Je me souviens de douleurs intenses toujours par vagues qui soulevaient mon corps comme une tempête à l’intérieur. A cela, Françoise m’a proposé un peigne à cheveux à tenir fermement dans la main, celui-ci pressant des points d’acupuncture. Je ne l’ai plus lâché jusqu’à la naissance.
Je me souviens d’avoir regardé Robin des bois de Disney mais je fermais souvent les yeux.
Je me souviens de mon repas du soir, un yaourt nature avec du bon sucre roux dedans, mais je n’ai pas réussi à le terminer.
Je me souviens que lors d’une contraction Françoise a percé la poche des eaux.
Je me souviens de cette sensation d’un liquide chaud qui s’est mis à couler et de mon mari et Françoise qui s’affairaient pour changer les alèses afin de me garder toujours au sec.
Je me souviens m’être allongée sur le matelas et sentir la présence de mon mari toujours bienveillante à mes côtés.
Je me souviens que son odeur calmait ma douleur.
Je me souviens avoir eu peur de gêner les voisins lorsque je me suis mise à crier quand les vagues se faisaient plus fortes. (mais finalement personne n’a rien entendu).
Je me souviens des premières poussées, sentiment étrange que je maîtrisais mal.
Je me souviens avoir dit que je ne pourrais pas y arriver.
Je me souviens que Françoise m’a mise sur le côté et relevée grâce à des coussins.
Je me souviens m’être agrippée à mon mari, l’entourant de mes bras et trouvant en lui tout le réconfort dont j’avais besoin. Il me dira plus tard que je lui ai aussi “poignardé” le dos avec mon peigne.
Je me souviens avoir pensé lors des poussées que je préférais être à ma place qu’à celle de mon mari. Je l’entendais inspirer et pousser avec moi. Je ressentais son énergie et je me disais que certes moi j’avais la douleur mais j’avais aussi beaucoup de répit ce qui n’était pas son cas. Mes sens étaient décuplés, les yeux fermés tout du long, mon corps s’est laissé guidé, notre petit bébé faisait aussi son travail et je l’encourageais.
Je me souviens que Françoise m’a dit apercevoir sa tête et je me rappelle la sensation étrange de mettre ma main sur son petit crâne.
Je me souviens que cette sensation a largement décuplé mes poussées et ce dont je me souviens le plus c’est cette phrase de mon mari “Il est sorti”. Je ne l’avais pas senti sortir de moi mais j’ai réouvert les yeux et j’ai vu que Françoise tenait un petit être tout blanc. Elle l’a immédiatement posé sur mon ventre et couvert d’une serviette chaude. J’avais un petit bébé, nous avions un bébé, ensemble, nous l’avions fait. Ce petit être était là, sur moi, irréel et merveilleux.

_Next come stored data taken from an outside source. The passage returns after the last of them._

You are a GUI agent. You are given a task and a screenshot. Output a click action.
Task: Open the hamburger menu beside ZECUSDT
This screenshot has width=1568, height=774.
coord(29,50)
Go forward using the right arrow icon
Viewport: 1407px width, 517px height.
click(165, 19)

Et soudain, je ressens à nouveau des contractions et pendant quelques secondes je me demande s’il y a un deuxième bébé. Françoise me rassure à nouveau en me disant que c’est le placenta. Je ne m’attendais plus à ressentir ses douleurs et je les ai trouvées bien plus désagréables que celles de l’accouchement. J’ai senti une grosse boule sortir de moi et puis plus rien.
Après mon esprit est venu se reconnecter, je vous livre quelques souvenirs : mon mari le regardant, ce bébé parfait, un beau bébé, pour nous qui trouvons que souvent les bébés ont vraiment une drôle de tête. Moi qui tiens ce petit être. Moi qui demande à mon mari de m’aider pour enlever complètement mon haut qui était juste relevé. Moi qui sens la chaleur de ce petit bébé tout contre mon coeur. Il est là, il sent bon et tout mon corps ressent un bien-être incroyable.
Le temps s’écoule même s’il semble s’être arrêté. Françoise est dans la salle de bain et examine avec attention le placenta. Nous finissons par nous demander au bout d’une trentaine de minutes si ce petit bébé est une fille ou un garçon. Le papa soulève la serviette et me dit qu’il pense que c’est un garçon mais qu’il n’en est pas certain. De retour, Françoise soulève complètement ce petit bébé pour quelques examens et découvre : une petite fille. Notre enfant est née, une petite fille aux cheveux clairs, une petite fille née sur la musique de Bob Dylan, notre petite fée.